--- SELECTED EXCERPT ---
%%
Is it normal to take the long way round on your journey to work?
To delay the inevitable?
I can remember, years ago, back when my pass badge was shiny and the photo printed on it featured a young man bristling with enthusiasm and a full bead, that I would march to work with a spring in my step and a skip in my stride. So much so that one day a motorcycle traffic cop, a builder and a Native American Indian in full head-dress accosted me in the street and asked me to join their colourful band of deep throated singers.
I declined but now I’m wondering if that was a wise career move.
Because the spring has been replaced with a shoulder droop and the skip has been replaced with a foot drag reminiscent of someone who’s been hitched up to a chain gang. For those of you who are familiar with the work of Charlie & Lola... I have developed a “Lola walk”. The kind she employs when life is particularly bad. When she’s lost her satchel or ripped her Lelli Kellys.
And I am starting to take the ‘long way round’ to work.
%%
--- DATA BELOW ---
%%
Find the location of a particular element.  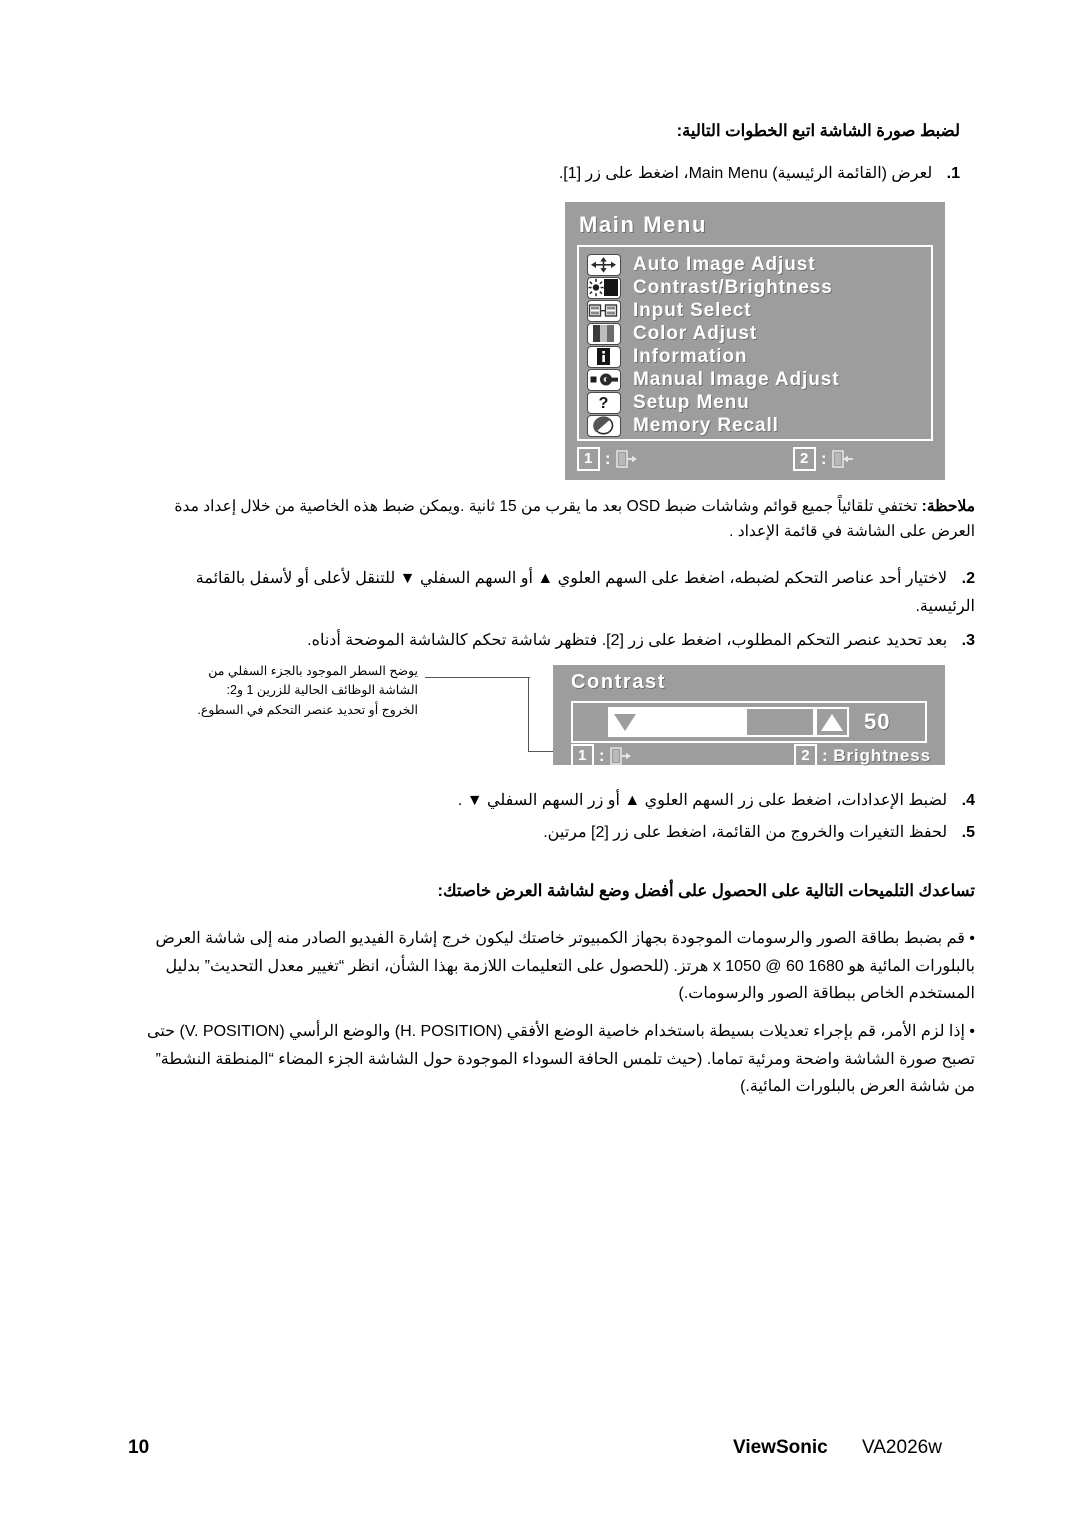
%%
--- EXERCISE ---
In the piece on the commute to work, why does the writer now question whether declining the invitation to join the singers was a wise career move?

--- SOLUTION TO THE EXERCISE ---
The spring in the writer's step has turned into a shoulder droop, and the skip into a foot drag like that of someone hitched to a chain gang. The eager march to work that drew the invitation is gone.